“Two Kinds Of Truth”
By Fred Mittag
The November Ojocarried a mischievous piece that attacked the Congress of the United States. The real issue is not whether it published some falsehoods, but rather, the motivation. I think it was because the falsities of the piece were based on truth.
Several years ago, when I was living in Guadalajara, a retired English professor sent me something about President George W. Bush. He had taken an article from the New York Times, complete with the president’s picture, and changed a few sentences in the article. I forwarded that manipulated article to my e-mail friends and then learned what had happened.
I immediately sent out a correction, but I also explained why the nefarious alteration was believable, given the history and character of George W. Bush. And so I was duped. There is such a thing as a curve of behavior. If one is duped by poor evidence, one is a fool. If one is duped by things that are in character, then that is entrapment – not a noble thing.
I knew the professor intended a fun joke, but I didn’t think it was funny. I knew him through a political discussion group, and at our next weekly meeting, I let it be known to the group that, in my opinion, the professor had been more dishonest than funny. He groaned and said, “Uh, oh. Payback time.” I’m happy to say we remained friends.
“Betcha Didn’t Know” (November, 2015) stated that “Children of the U.S. Congress members do not have to pay back their college student loans.” What loans? All a congressman had to do was put a child on the payroll of his or her staff. The child attended college and was not in Washington at all; yet, received a staffer’s salary to pay for college expenses – and more – even a fancy life style.
Well, that was until 1967, when Congress passed a law against nepotism. But guess what? No problem. The law did not cover hiring relatives for campaign work. And that’s what congressional service is all about these days – accepting a lot of campaign cash and being a puppet to special interests. Ever heard of Citizens United – the infamous Supreme Court decision?

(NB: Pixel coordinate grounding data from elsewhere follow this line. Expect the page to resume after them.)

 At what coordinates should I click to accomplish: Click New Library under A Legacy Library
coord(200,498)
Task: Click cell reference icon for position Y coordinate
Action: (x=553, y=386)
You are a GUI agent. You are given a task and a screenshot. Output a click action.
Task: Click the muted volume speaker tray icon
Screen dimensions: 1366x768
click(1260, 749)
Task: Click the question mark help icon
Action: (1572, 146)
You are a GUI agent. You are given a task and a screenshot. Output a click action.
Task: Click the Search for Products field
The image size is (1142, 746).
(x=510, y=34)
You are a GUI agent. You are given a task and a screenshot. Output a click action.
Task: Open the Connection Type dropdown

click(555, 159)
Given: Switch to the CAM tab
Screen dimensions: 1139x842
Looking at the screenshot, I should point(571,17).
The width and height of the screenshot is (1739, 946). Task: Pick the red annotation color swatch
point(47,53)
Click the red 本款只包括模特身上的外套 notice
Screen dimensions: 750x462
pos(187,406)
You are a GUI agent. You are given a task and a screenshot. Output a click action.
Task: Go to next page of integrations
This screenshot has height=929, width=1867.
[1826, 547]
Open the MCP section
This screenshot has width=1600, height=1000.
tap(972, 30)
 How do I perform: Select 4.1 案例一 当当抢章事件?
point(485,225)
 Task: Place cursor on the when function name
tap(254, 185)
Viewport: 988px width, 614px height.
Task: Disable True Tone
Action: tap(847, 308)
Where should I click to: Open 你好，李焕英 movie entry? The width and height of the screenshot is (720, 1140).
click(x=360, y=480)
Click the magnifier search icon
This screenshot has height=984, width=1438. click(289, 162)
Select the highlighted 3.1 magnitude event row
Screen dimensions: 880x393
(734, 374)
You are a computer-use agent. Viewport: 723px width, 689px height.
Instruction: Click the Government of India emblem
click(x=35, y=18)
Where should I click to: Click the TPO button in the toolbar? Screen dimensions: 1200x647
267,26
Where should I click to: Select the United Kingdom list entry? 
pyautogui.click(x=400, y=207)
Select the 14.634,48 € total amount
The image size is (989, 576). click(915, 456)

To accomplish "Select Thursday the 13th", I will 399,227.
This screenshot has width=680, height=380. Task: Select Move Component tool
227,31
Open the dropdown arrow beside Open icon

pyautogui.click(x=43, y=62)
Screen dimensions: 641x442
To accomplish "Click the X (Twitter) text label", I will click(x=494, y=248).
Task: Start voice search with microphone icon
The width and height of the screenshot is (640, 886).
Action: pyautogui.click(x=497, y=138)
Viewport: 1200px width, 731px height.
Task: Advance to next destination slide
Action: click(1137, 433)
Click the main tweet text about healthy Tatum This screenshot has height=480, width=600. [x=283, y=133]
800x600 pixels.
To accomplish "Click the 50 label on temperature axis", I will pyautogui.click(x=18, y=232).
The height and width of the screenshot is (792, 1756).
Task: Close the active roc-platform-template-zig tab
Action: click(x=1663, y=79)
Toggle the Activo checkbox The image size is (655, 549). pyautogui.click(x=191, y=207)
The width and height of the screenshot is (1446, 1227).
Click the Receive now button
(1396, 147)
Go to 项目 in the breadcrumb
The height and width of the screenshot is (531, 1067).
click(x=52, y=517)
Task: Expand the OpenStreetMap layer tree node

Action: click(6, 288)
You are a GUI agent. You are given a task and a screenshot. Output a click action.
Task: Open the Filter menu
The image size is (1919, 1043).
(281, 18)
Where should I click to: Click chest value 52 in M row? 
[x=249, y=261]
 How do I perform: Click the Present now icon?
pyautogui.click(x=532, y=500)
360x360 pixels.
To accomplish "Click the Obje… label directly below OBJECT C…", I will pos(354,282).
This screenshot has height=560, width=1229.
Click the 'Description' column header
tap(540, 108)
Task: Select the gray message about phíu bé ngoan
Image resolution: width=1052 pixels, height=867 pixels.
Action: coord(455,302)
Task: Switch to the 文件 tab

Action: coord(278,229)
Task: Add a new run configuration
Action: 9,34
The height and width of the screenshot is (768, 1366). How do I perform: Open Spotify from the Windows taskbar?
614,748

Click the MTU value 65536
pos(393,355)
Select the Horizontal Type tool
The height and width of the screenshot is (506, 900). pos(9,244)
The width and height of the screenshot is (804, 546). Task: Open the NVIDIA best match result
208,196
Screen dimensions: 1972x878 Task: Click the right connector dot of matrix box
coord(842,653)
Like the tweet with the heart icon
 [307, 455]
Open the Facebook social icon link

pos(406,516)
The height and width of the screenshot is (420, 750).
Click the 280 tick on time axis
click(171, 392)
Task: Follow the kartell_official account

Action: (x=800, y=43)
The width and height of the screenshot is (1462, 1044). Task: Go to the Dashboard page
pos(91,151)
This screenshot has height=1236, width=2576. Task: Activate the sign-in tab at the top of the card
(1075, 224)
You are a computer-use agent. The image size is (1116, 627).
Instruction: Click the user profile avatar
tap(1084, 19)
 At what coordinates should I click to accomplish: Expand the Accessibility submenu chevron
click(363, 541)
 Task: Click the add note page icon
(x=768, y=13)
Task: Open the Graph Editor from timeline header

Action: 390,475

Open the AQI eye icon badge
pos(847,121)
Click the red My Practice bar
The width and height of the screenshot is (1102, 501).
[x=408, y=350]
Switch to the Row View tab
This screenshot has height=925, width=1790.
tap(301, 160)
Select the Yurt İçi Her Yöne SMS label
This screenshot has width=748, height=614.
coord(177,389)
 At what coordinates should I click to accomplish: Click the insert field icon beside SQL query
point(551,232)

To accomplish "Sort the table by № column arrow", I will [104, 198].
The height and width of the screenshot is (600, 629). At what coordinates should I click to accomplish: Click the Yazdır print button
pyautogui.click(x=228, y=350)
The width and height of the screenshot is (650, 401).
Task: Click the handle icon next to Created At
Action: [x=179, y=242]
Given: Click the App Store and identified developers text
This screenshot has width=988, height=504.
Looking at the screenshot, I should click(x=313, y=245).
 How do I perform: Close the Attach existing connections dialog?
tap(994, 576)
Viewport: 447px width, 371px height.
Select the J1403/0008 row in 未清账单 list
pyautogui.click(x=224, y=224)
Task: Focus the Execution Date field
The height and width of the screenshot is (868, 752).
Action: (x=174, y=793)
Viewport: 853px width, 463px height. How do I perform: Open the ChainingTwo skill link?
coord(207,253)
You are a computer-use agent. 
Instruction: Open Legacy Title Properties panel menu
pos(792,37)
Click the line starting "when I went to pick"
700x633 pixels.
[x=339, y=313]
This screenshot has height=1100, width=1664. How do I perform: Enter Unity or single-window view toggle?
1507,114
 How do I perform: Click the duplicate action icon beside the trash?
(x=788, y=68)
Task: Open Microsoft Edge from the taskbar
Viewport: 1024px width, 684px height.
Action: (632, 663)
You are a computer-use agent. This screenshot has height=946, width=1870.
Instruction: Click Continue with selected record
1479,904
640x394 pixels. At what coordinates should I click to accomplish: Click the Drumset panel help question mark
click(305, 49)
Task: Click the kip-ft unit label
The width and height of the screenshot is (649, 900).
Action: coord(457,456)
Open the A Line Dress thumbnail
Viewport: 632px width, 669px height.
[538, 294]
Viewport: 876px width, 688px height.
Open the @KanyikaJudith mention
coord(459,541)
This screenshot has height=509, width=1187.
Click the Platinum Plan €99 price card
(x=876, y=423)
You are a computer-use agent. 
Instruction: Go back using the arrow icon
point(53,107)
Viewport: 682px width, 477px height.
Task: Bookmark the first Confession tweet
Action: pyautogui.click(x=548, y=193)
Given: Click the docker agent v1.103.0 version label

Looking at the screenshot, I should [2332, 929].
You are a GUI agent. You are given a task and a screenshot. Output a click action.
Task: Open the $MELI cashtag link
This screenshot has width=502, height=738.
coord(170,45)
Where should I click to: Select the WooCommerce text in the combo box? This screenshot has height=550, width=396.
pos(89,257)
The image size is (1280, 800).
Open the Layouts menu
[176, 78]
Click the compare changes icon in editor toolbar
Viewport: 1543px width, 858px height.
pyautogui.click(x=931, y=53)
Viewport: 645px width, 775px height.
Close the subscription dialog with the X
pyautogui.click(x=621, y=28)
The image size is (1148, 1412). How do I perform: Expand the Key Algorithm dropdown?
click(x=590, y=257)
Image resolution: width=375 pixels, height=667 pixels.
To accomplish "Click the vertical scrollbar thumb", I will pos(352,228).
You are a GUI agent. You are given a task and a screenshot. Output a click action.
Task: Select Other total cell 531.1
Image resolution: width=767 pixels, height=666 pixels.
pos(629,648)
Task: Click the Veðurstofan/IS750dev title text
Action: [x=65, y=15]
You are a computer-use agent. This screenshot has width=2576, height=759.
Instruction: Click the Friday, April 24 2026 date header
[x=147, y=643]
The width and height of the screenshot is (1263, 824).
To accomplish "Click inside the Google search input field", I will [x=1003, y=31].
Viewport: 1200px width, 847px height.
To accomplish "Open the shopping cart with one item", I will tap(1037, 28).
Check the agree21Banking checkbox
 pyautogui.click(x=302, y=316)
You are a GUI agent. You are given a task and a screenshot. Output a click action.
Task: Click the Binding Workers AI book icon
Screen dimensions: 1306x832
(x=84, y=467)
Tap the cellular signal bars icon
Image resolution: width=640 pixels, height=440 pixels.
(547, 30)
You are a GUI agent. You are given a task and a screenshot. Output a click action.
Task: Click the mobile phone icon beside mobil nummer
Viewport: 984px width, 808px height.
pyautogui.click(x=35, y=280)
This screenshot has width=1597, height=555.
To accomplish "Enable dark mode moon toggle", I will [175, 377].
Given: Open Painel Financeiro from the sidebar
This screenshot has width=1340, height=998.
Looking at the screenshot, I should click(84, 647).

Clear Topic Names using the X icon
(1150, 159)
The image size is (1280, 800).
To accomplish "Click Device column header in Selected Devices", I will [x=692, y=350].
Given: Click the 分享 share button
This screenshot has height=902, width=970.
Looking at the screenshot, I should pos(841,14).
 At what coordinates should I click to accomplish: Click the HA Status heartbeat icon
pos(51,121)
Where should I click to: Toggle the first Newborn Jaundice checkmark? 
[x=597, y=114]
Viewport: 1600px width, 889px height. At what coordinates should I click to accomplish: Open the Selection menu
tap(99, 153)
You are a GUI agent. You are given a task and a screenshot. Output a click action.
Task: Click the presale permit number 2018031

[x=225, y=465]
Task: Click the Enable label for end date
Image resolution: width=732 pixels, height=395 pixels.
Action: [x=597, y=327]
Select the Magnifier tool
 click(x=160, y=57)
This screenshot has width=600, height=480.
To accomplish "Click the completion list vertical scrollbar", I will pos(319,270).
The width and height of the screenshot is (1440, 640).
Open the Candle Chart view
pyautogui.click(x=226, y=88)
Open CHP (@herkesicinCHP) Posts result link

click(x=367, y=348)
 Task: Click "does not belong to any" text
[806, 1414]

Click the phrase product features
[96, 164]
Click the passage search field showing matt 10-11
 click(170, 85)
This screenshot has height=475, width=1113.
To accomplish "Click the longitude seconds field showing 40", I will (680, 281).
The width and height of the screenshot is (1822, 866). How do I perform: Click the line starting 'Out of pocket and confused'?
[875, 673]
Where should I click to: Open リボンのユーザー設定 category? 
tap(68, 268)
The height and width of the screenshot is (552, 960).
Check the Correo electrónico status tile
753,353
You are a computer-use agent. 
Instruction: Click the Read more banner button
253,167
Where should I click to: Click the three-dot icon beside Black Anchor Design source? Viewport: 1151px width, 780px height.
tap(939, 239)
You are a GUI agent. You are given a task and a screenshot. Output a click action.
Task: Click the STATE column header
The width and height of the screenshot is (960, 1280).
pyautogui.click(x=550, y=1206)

Campaign contributions now pay for the college education of members of Congress. Members of Congress hire their children for their campaigns. The children are at their colleges, not in Washington doing anything political. Also, colleges are desirous of cultivating good relationships with their congressmen. Generous scholarships not available to other students are a way to do this. Ivy League universities offer what are called “Legacy Scholarships.” It means if a student’s family has given gifts to the university, or a parent was a graduate who became politically influential, then the children are admitted without the academic standards or fees required of other students who have no political influence.
As for retirement and pay, there are so many ways for a congressman to make money legally, that retirement is a moot question. Some congressmen own large farms. They vote to cut food stamps, but at the same time, vote for an increase in farm subsidies. For a few congressmen, this farm subsidy means literally millions of dollars. Examples are available in Tennessee and California. Yes, millions of dollars – and they happen to be Republican farm owners.
When the Treasury Department called a meeting of a congressional financial committee to inform them that Fannie Mae and Freddie Mac were in trouble, some of the members rushed immediately from the meeting to advise their brokers to sell short.
They had information not available to other Americans, and selling short means that they would profit if the value of Fannie Mae and Freddie Mac dropped – and the value did drop – precipitously. The congressmen exploited the situation to get rich, using a political advantage that gave them insider information.
There is the infamous revolving door. Congressmen who sit on committees dealing with various corporate concerns are rewarded upon leaving Congress. Phil Gramm (R-Texas) sat on a financial committee and was responsible for repealing Glass-Steagall, which led to the financial meltdown of 2008. When he left the Senate, he became a board member of the world’s largest bank.
Many departing congressmen are hired as lobbyists, where they make far more money than the congressional job ever paid. Trent Lott, a former Majority Leader (R-Mississippi) left the Senate to take a lobbying job – before a time limit for a lobbying job would take effect. When a resolution came up that would require a congressman to wait a couple of years before becoming a lobbyist, one congressman complained, “This is an interruption of my career path.” What he was saying was that he had no interest in representative democracy. He was only interested in his “career path.” That is hardly the voice of a “public servant.”
As a matter of prudence, when it comes to the U.S. Congress, one is better off to assume the worst. Mark Twain understood this well, as did Will Rogers.